To: Stormweaver who wrote (34999)12/1/1999 8:18:00 PM
From: PMS Witch  Read Replies (3) | Respond to of 74651
 
...will people upgrade their win95/98/NT boxes to 2000...

I only see two reasons to upgrade: W2000 has some 'gotta have' features; Win98 has some 'gotta get away from' flaws. I'm sure everyone has a 'wish list' for their OS. How well Microsoft gauges the public's appetites will determine the upgrade penetration.

However, let's not forget that new PCs need OSs too, and that few people buy today's hardware with yesterday's software if given a choice.

I'm probably in a minority here, but I'd rather see Windows trying to accomplish less but execute more reliably. The thrill of a new feature wears off very quickly when work stops because of yet another malfunction. I hope W2000 proves to be a stable OS. I'd rather wait a while longer and load a debugged product. In the long run, the repeated promise of reliability must be delivered or credibility is sacrificed.

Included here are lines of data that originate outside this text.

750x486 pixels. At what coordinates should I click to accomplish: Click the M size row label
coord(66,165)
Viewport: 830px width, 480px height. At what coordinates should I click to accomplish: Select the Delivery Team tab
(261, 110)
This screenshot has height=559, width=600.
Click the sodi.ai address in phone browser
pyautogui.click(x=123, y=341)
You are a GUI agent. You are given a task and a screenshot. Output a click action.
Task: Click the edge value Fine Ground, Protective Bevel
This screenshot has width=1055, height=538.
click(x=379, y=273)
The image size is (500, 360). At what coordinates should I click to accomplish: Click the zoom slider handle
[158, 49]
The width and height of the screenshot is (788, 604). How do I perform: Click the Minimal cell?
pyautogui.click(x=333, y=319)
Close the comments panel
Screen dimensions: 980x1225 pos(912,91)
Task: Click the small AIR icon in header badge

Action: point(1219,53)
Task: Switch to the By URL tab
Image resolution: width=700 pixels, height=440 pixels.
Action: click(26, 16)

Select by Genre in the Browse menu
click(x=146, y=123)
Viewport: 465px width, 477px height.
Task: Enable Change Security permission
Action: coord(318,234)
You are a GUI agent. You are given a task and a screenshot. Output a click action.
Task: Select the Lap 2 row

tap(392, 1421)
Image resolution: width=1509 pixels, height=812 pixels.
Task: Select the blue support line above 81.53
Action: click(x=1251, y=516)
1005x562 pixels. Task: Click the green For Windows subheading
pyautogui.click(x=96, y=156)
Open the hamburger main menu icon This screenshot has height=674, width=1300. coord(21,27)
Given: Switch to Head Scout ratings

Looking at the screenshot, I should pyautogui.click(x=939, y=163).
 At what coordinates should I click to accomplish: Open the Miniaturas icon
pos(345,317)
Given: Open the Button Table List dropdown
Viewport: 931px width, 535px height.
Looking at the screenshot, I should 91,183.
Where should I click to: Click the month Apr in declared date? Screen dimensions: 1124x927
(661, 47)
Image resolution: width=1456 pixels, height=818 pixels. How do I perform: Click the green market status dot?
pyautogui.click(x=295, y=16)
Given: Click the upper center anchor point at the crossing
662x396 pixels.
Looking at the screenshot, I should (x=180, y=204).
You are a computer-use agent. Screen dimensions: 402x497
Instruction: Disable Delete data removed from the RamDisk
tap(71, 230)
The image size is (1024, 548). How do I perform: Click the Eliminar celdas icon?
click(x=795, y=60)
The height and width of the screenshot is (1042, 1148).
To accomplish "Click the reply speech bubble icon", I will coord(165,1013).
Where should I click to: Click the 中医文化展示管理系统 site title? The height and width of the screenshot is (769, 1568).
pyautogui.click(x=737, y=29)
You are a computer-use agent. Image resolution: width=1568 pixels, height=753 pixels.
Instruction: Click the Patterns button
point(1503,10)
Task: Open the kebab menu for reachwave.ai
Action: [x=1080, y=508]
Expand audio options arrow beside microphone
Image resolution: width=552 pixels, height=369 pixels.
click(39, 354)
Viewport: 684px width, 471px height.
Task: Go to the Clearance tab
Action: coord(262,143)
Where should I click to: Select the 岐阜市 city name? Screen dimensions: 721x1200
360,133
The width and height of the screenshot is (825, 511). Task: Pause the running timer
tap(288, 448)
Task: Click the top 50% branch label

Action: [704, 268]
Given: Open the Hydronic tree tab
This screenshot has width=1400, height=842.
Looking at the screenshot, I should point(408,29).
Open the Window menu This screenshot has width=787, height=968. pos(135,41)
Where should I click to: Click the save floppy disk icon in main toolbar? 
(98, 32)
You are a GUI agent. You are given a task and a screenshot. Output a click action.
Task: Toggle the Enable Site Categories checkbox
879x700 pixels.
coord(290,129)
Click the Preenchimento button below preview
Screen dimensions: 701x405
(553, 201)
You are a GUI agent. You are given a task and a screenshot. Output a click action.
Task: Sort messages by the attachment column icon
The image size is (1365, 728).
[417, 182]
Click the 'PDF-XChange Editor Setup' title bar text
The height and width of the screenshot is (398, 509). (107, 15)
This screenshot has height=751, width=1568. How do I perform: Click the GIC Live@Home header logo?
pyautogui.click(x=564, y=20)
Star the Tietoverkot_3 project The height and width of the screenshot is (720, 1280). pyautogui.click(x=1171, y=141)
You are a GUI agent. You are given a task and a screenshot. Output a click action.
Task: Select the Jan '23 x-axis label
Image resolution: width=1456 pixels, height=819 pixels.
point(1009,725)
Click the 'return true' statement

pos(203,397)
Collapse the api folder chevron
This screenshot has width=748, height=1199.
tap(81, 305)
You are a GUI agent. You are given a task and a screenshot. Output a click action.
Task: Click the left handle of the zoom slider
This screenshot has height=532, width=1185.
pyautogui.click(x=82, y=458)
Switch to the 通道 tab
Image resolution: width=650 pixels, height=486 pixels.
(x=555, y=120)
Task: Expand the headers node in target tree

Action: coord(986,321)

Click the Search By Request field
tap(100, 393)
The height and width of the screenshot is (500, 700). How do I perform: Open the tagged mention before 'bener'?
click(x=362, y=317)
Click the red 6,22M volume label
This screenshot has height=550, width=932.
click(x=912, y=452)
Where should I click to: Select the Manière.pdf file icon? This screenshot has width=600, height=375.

However, I'm aware that Microsoft gets the blame when things go wrong, their fault or not. Today's PC is much more complex than just a few years ago. Not all drivers are from Microsoft. Microsoft didn't write my BIOS. Each vendor adds their stuff to the pot too and not all developers follow guidelines.

Cheers, PW



To: Stormweaver who wrote (34999)12/1/1999 9:44:00 PM
From: Bill Fischofer  Read Replies (3) | Respond to of 74651
 
Re: OS Wars

Actually, the biggest threat to SUNW is neither MSFT nor INTC. It's EMC. The reason is simple: It's the data. The bandwidth explosion that is the driving force behind the growth in the internet is simultaneously fueling an equally furious explosion in data. Forrester estimates that by 2003 75% of all IT hardware spending will be on storage. Demand for processing power is growing at a snail's pace compared to demand for storage and the result is that the vast bulk of IT hardware revenue and profits over the next five years will come from this sector. This explains why the traditional box makers (SUNW, CPQ, DELL, IBM, HWP) are all scrambling to shore up their data storage offerings. Traditionally, the processor was the center of the IT universe and storage was literally a "peripheral". Over the next several years that arrangement will be reversed as the rise of Storage Area Networks (SANs) and Network Attached Storage (NAS) becomes the center of the enterprise and processors are pushed to the periphery. The information needs of the 21st century enterprise will consist of a logically centralized but physically distributed multi-petabyte SAN to which processing clusters compete for attachment rights.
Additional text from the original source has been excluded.